> [REQUIRED TASKS]:
1 – Retype the passage of the forum thread on BlitzMax CPU usage from "When I coded" up to and including "high precision timers)".
2 – Decide whether each statement agrees with the forum thread on BlitzMax CPU usage. Answer yes or no, and quote the deciding words of the thread.
(a) Grey Alien, when coding C++ under DOS, looked at CPU ticks rather than millisecs.
(b) FlameDuck describes BlitzMAX as a multi-threaded process.
(c) DStastny states that Pollsystem yields to the message queue by calling PeekMessage then GetMessage.
3 – Carry on the forum thread on BlitzMax CPU usage from the point where it stops.

━━ TEXT BLOCK ━━

But the main pro of using that way is the heavy drawback of the "old" method they mention: the old method is simply not capable of handling modern CPU correctly which use dynamic stepping. (I'm only on notebooks so this is a serious aspect for me not a funny side feature. I hate crap games that suck 100% cpu and stuff like that but run still normal when GPU fully stepped down as well as cpu fully stepped down)


Grey Alien(Posted 2007) [#21]
Hmm, interesting info, but still no closer to a solution for Flip 1 :-(

When I coded in C++ in DOS years ago I looked at CPU ticks not millisecs. I wonder if BMax was able to query other timers if they might be more accurate than millisecs?


Dreamora(Posted 2007) [#22]
Through API, most likely.
Problem is, that their "precision" is term of discussion ... they depend on stuff that is not that precise after all as it is not static. (you might know of the P4 HT / AMD X2 timing bugs when no stepping drivers are installed which is caused by this so called high precision timers)


Grey Alien(Posted 2007) [#23]
Ah I see, that sounds a bit rubbish.


FlameDuck(Posted 2007) [#24]
You don't have problems with that in BM. BM does simply not feature multi core so the potential problems simply can not arise.
Rubbish. While yes, BlitzMAX is a single threaded process, and thus not prone to concurrency problems, unless BlitzMAX specificly sets a the processor affinity to only run on a single processor/core, the process schedulers load balancing algorithm may chose to execute your program on another core/CPU in it's next time slice, depending on how much load the other core is under. Since the graphics drivers are busywaiting (that is 100% load) it's highly likely that your process is executed on seperate cores in each time slice.

Hmm, interesting info, but still no closer to a solution for Flip 1 :-(
Use Linux?


Grey Alien(Posted 2007) [#25]
I'm going back to DOS, or maybe get my A1200 out again.


Dreamora(Posted 2007) [#26]
Yeah on a Linux you wouldn't have such problems. Without hardware 3d support on usefull speed you wouldn't have to think about "waste waited" cpu cycles ;)


Grey Alien(Posted 2007) [#27]
Plus I'd get about 1 sale.


DStastny(Posted 2007) [#28]
I think you are worring about nothing in regards to the CPU Utilization. The fact that your render loop maxs out the CPU utilization in windows is not a bad thing.

Basically the way the loop is setup is to yield to the OS when you call Pollsystem, KeyHit in your example case. When you call Pollsystem under the covers of that it is yielding to the message queue by calling PeekMessage then GetMessage. Calling those windows APIs yields your process to the Task Scheduler and allow smooth accesses to the GUI. If you have any other processes running they will get all the CPU they need. If you dont yield the OS will preemept your process based upon priority and yield it for you. Although you may get sluggish GUI behavior.

━━━
━━ INFORMATION PROVIDED ━━

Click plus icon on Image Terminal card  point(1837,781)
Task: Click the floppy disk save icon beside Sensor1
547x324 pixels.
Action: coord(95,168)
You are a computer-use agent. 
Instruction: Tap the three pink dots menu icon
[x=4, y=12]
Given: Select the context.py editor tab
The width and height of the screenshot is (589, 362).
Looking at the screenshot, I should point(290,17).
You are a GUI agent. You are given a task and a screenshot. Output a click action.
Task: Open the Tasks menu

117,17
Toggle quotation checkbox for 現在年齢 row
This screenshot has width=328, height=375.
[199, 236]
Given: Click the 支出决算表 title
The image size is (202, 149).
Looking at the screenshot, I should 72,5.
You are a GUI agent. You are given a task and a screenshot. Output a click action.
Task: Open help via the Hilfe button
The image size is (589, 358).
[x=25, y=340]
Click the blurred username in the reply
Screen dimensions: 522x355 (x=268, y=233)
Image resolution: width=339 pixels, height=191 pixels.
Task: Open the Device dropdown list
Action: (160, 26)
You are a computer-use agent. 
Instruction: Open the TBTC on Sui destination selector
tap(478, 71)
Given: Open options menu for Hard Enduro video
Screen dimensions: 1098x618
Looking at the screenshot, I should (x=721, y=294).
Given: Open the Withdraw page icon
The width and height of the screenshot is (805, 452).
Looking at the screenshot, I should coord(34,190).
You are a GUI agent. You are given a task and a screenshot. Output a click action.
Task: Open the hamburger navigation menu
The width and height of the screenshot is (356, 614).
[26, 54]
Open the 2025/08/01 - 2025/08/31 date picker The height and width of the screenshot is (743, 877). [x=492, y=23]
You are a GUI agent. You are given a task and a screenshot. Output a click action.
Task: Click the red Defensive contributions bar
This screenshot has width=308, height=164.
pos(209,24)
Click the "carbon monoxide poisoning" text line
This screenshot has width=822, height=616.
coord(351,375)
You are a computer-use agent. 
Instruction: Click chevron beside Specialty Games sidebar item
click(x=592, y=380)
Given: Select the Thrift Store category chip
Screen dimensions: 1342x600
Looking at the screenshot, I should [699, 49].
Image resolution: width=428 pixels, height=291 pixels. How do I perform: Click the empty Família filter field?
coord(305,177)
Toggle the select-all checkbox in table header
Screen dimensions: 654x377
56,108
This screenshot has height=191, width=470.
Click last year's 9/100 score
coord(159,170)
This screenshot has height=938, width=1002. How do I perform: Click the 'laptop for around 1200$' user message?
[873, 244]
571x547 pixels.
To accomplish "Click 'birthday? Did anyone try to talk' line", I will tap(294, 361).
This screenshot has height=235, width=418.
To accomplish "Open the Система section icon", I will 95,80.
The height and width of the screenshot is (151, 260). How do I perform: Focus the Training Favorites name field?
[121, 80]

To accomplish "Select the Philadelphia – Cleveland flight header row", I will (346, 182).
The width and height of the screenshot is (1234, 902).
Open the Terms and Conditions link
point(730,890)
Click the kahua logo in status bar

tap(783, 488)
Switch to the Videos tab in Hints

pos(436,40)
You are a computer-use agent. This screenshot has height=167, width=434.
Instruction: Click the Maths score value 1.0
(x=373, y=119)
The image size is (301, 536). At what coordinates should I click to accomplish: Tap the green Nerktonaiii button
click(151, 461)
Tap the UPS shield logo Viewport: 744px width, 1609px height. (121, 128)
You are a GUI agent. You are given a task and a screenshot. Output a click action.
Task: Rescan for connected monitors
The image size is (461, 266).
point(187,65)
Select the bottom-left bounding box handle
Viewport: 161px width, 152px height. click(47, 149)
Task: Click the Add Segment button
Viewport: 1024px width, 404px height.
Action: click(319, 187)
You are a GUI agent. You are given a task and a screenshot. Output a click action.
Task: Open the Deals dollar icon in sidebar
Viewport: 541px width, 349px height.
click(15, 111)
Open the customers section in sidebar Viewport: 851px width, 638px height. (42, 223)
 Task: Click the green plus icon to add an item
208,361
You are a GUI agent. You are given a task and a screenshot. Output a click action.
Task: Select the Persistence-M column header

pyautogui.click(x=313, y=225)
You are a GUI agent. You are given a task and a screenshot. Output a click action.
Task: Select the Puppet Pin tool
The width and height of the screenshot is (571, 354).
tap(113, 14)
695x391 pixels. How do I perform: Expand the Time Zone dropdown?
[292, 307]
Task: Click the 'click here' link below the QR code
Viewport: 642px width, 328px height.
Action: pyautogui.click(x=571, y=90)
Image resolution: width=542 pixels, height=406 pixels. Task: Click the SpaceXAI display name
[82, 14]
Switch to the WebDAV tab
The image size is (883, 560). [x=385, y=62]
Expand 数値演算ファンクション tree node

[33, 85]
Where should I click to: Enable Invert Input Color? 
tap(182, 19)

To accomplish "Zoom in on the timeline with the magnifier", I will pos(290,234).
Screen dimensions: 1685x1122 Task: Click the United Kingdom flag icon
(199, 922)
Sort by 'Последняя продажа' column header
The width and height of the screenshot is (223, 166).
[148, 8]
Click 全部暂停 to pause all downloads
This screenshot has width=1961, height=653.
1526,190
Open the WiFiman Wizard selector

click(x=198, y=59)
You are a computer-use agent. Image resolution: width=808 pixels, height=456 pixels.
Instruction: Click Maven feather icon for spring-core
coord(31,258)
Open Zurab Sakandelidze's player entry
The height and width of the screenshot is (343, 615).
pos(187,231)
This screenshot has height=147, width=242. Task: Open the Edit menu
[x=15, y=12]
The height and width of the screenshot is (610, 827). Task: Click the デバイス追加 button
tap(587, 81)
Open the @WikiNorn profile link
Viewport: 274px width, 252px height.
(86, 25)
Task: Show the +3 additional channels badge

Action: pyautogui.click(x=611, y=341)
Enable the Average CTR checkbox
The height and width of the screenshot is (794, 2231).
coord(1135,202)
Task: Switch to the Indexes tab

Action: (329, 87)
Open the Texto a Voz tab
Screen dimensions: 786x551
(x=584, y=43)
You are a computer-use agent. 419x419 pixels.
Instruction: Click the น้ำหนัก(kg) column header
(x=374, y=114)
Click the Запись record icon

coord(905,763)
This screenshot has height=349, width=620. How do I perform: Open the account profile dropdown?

━━━

> [RESULTS]:
1 –
When I coded in C++ in DOS years ago I looked at CPU ticks not millisecs. I wonder if BMax was able to query other timers if they might be more accurate than millisecs?


Dreamora(Posted 2007) [#22]
Through API, most likely.
Problem is, that their "precision" is term of discussion ... they depend on stuff that is not that precise after all as it is not static. (you might know of the P4 HT / AMD X2 timing bugs when no stepping drivers are installed which is caused by this so called high precision timers)

2 –
(a) Yes: "When I coded in C++ in DOS years ago I looked at CPU ticks not millisecs."
(b) No: "BlitzMAX is a single threaded process"
(c) Yes: "it is yielding to the message queue by calling PeekMessage then GetMessage"

3 –
Test this out with a console program that infinte loops vs a windows app that infinite loops. Youll notice no impact on the GUI with the console app but the GUI app will mung up the GUI interface.

There is nothing wrong with this and normal behavior. The fact that your Utilization is 100% for a multimedia style application is good. Alternativly you can use the event hook style and setup a timer that fires every x number of times per second. Or if you wish sleep your app, "Delay(1)" Although I wouldnt do that for Arcade style game a match 3 type that your famous for should be fine.

Most applications spend most of there time waiting for messages

Doug Stastny


Grey Alien(Posted 2007) [#29]
Budman: Yeah thanks for the feedback. Basically someone in another thread posted about one of my game demos taking a lot of CPU time, which initially I thought was fine too so that it didn't slow down or whatever, but then I thought about people who get "jerks" occasionally and wondered if the game wasn't yielding enough to Windows and thus it was "stealing" a big chunk of time at an inconvenient moment instead of little of little chunks. Maybe it's unavoidable for a BMax game to be interrupted by windows and other Processes, so I'll just have to look into code to smooth out the jerks. As for GUI apps, yeah I made quite a few in Delphi (as have you) so I understand that they sit there idling until something happens, but you can get them stuck in a loop and they stop processing input and redrawing as you say.


ImaginaryHuman(Posted 2007) [#30]
When you run your app you are not disabling multitasking. It is totally inevitable therefore that the o/s is going to interrupt your app and take some time to do something on a periodic basis. Unlike the old Amiga days where you could actually switch off multitasking altogether so you can hog the whole system, these days you can't really do that so you have to be more cooperative.


FlameDuck(Posted 2007) [#31]
get my A1200 out again.
Now there's an idea.

Maybe it's unavoidable for a BMax game to be interrupted by windows and other Processes, so I'll just have to look into code to smooth out the jerks.
No, it's unavoidable for any process running on a pre-emptive multitasking operating system. That's what pre-emptive means.


Grey Alien(Posted 2007) [#32]
It's just that some people get pretty bad jerking on scrolling esp. in Max but less so in some other games apparently...


ImaginaryHuman(Posted 2007) [#33]
Isn't Delay(1) supposed to take care of it?


Grey Alien(Posted 2007) [#34]
I'll make a test app I think using various different methods and see which has the best performance.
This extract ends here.